Exercise: Each record below needs to be retyped exactly.

*-*-*

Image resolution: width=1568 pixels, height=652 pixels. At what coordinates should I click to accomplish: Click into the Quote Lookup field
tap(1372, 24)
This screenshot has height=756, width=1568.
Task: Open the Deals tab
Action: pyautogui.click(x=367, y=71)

*-*-*

Exercise solution:
Image resolution: width=1568 pixels, height=652 pixels. At what coordinates should I click to accomplish: Click into the Quote Lookup field
tap(1372, 24)
This screenshot has height=756, width=1568.
Task: Open the Deals tab
Action: pyautogui.click(x=367, y=71)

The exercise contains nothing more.